The aerosols accumulate near and within the selected domain, starting from 2 d prior to the event. The low precipitation, as seen in Fig. 4, before the events may have allowed this build-up of aerosols. Through the AECI mechanism, the convection in the lower atmosphere is suppressed during the daytime, preventing the consumption of the moist static energy. This excess energy is then transported towards the orography during the night and leads to an increase in the magnitude of high precipitation events. We have schematically summarised the AECI mechanism for the Himalayan region in Fig. S3. The results show observational evidence of the aerosol-enhanced convective instability mechanism identified by Fan et al. (2015). However, the analysis incorporates uncertainty due to the humidity growth effect, where the higher values of AOD might be a result of the hygroscopic growth of aerosols and not because of the presence of more aerosol particles. This is why we incorporated AOD values using MERRA-2 data. In the presence of thick cloud cover during the high precipitation event, the MODIS data will not be available. Thus, we did not have the AOD observations from MODIS at every grid point inside our domain for the individual events (Fig. S1). The composite images have better data availability, as shown in the figures. To be certain, we cross-checked the pattern of variation for every case from the MERRA-2 AOD. The results indicate that aerosols can play a vital role in exciting HP events over the Himalayas during the monsoon season. Thus, aerosols including the chemistry are essential to consider when forecasting HP events over the Himalayan region in regional modelling studies.
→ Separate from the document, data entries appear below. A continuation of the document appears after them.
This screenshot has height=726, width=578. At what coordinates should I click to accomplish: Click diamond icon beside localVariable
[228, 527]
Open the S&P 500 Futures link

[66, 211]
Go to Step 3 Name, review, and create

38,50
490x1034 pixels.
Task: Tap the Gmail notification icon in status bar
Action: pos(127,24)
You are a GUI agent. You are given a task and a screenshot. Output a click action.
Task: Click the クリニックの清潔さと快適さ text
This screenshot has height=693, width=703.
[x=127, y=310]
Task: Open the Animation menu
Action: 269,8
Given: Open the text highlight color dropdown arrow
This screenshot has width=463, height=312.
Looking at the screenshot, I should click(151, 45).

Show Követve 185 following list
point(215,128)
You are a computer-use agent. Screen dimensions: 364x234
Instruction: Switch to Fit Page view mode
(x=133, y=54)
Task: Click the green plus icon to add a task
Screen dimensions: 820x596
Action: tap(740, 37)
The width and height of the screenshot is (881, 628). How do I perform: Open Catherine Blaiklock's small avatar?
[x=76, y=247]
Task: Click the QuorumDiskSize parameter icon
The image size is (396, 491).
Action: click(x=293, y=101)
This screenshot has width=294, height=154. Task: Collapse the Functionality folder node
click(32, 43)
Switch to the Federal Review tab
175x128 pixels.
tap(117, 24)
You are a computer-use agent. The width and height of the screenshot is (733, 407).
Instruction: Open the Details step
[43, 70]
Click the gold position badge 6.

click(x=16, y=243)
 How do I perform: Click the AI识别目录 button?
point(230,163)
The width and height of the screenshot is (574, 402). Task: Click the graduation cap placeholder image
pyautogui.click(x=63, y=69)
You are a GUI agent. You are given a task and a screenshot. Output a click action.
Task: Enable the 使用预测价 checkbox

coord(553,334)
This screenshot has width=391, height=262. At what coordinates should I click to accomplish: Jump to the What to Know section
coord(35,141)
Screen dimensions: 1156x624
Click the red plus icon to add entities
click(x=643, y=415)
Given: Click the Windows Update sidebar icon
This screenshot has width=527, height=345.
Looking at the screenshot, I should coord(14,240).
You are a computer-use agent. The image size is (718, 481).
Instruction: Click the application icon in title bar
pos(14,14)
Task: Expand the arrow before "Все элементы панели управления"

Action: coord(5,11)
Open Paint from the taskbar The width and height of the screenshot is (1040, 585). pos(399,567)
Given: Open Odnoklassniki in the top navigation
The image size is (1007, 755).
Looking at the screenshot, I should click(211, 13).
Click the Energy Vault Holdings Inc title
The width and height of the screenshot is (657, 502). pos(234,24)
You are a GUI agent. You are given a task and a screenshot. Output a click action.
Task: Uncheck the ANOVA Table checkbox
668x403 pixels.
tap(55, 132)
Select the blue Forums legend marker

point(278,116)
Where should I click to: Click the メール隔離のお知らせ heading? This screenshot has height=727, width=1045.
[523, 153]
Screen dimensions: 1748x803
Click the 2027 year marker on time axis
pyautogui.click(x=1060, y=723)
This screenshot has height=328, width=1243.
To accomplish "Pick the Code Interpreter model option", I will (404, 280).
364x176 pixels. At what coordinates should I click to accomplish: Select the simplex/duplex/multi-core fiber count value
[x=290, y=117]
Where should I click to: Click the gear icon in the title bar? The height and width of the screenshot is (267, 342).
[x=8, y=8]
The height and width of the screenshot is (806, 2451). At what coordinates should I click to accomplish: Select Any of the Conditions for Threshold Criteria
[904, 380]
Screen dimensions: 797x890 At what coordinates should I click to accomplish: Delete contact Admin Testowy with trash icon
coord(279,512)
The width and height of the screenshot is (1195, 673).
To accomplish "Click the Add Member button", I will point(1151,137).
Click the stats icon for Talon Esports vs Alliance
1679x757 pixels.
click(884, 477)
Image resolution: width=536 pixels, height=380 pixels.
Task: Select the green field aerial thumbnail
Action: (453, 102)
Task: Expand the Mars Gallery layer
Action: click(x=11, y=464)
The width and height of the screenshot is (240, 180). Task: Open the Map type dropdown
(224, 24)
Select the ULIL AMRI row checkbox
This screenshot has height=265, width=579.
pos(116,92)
All data sets used in this work are open source and publicly available. The MODIS level 3 daily gridded aerosol data are available at the NASA Goddard Space Flight Center (GSFC) and Level 1 Atmosphere Archive and Distribution System (LAADS; https://doi.org/10.5067/MODIS/MOD08_D3.061, Platnick et al., 2015).
The TRMM precipitation data are available from the NASA Goddard Space Flight Center and Precipitation Processing System (PPS) and are archived at the NASA Goddard Earth Sciences Data and Information Services Center (GES DISC; https://doi.org/10.5067/TRMM/TMPA/3H/7, TRMM, 2011).
The MERRA-2 aerosol optical depth (https://doi.org/10.5067/HNGA0EWW0R09, GMAO, 2015a) and meteorological fields (https://doi.org/10.5067/QBZ6MG944HW0, GMAO, 2015b) can be accessed from NASA GES DISC as well.
ERA-Interim reanalysis data can be accessed from European Centre for Medium-Range Weather Forecasts (ECMWF), ERA-Interim Project and the research data archive at the National Center for Atmospheric Research, Computational and Information Systems Laboratory (https://doi.org/10.5065/D6CR5RD9, ECMWF, 2009).
NOAA Interpolated OLR data were acquired from the National Oceanic and Atmospheric Administration, Office of Oceanic and Atmospheric Research, and Earth System Research Laboratory (NOAA/OAR/ESRL) Physical Science Division, Boulder, Colorado, USA (https://www.esrl.noaa.gov/psd, last access: 5 May 2020, NCAR/NOAA, 2016).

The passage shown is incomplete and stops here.